Resume the Nighthawks restaurant review below, picking up right after its final sentence.

• _DOCUMENT TEXT_

-- Opening Marker --

Schoenefeld is already responsible for one of the city's great burgers, at HauteDish, his five-year-old North Loop eatery. But that's not stopping him from crafting another whopper for Nighthawks.

Outwardly, it's the essence of burger simplicity, just thin, pressed-on-the-griddle patties that are draped in prodigious amounts of American cheese and finished with hints of softly sweet caramelized onion and crunchy pickles. Naturally, there's more than meets the eye. The beef is a fat-enriched grind of rib-eye, brisket and chuck, and the bun is a variation on that exceptional hot dog bun. The results — particularly the double version — are indecently delicious.

The daily blue plate specials arrive as advertised, and then some. "I make them how I would make them at home," said Schoenefeld. "Nothing fancy, just a really good plate of food." No kidding.

-- Closing Marker --

Saved data entries

-- Opening Marker --

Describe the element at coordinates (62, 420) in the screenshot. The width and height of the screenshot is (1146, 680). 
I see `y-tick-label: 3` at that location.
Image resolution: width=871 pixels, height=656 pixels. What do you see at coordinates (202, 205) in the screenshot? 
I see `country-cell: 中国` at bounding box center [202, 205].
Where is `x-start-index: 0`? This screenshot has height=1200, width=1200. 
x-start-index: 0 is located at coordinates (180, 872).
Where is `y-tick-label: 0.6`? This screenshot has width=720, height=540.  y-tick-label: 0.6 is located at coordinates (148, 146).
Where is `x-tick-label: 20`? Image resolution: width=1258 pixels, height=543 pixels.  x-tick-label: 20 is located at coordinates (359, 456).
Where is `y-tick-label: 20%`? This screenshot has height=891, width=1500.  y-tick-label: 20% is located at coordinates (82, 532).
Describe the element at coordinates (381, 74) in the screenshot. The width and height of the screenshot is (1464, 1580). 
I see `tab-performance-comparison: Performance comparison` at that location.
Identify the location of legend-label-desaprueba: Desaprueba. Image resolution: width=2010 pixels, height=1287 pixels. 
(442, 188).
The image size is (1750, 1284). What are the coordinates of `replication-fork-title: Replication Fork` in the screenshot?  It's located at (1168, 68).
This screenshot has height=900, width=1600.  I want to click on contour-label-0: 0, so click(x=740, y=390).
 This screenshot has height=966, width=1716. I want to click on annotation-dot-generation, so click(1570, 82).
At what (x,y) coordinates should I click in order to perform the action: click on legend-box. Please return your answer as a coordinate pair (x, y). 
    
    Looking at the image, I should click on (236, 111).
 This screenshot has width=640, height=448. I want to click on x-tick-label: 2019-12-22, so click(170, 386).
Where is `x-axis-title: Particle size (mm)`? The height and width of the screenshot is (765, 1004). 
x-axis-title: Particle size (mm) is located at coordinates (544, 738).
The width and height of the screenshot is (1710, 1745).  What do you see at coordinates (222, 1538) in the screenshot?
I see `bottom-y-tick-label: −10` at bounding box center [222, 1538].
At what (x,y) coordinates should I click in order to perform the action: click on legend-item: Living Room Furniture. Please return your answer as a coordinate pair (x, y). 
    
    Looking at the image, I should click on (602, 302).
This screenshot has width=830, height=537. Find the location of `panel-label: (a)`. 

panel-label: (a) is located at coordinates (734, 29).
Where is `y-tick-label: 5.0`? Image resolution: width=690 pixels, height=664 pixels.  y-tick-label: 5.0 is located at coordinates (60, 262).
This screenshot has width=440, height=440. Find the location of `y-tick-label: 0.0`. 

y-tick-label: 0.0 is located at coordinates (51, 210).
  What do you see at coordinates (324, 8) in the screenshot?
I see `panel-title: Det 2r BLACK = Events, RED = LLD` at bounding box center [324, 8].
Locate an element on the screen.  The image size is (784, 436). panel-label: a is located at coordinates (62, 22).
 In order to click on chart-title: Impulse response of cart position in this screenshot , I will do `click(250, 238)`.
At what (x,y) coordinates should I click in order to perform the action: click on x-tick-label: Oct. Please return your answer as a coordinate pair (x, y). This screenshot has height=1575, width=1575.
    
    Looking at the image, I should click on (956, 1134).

-- Closing Marker --

• _ANSWER FOR THE TASK_
On Tuesday, that dictate translates into a (gigantic, of course) trio of old-school Italian-American meatballs, a time-tested blend of pork, beef and veal that's fortified with all the usual suspects (plus plenty of chile flakes for a teasing slow burn). They're served over toothy spaghetti doused in a tangy tomato sauce that brims with fruity olive oil and a bit of basil.

Even better is Thursday, when Schoenefeld breaks out the meatloaf. On paper it hardly comes across as warm-weather fare, but I suspect that if it were to take so much as a week's hiatus, Nicollet and 38th would be besieged by a torches-and-pitchforks-wielding crowd.

HauteDish sous chef Sam Newman was tapped to craft a house-made bacon, and he did not disappoint. Those hungering for slim and crispy should look elsewhere.

These are thick, hefty and supremely fatty slices of slow-cured Duroc pork belly perfumed with cherry and apple wood smoke. Like the pastrami — Newman follows a similarly painstaking preparation — it improves everything it touches, including a BLT that's on the "secret" (as in, unprinted) menu, which is also home to a sublime Reuben built with kimchi and Gruyère.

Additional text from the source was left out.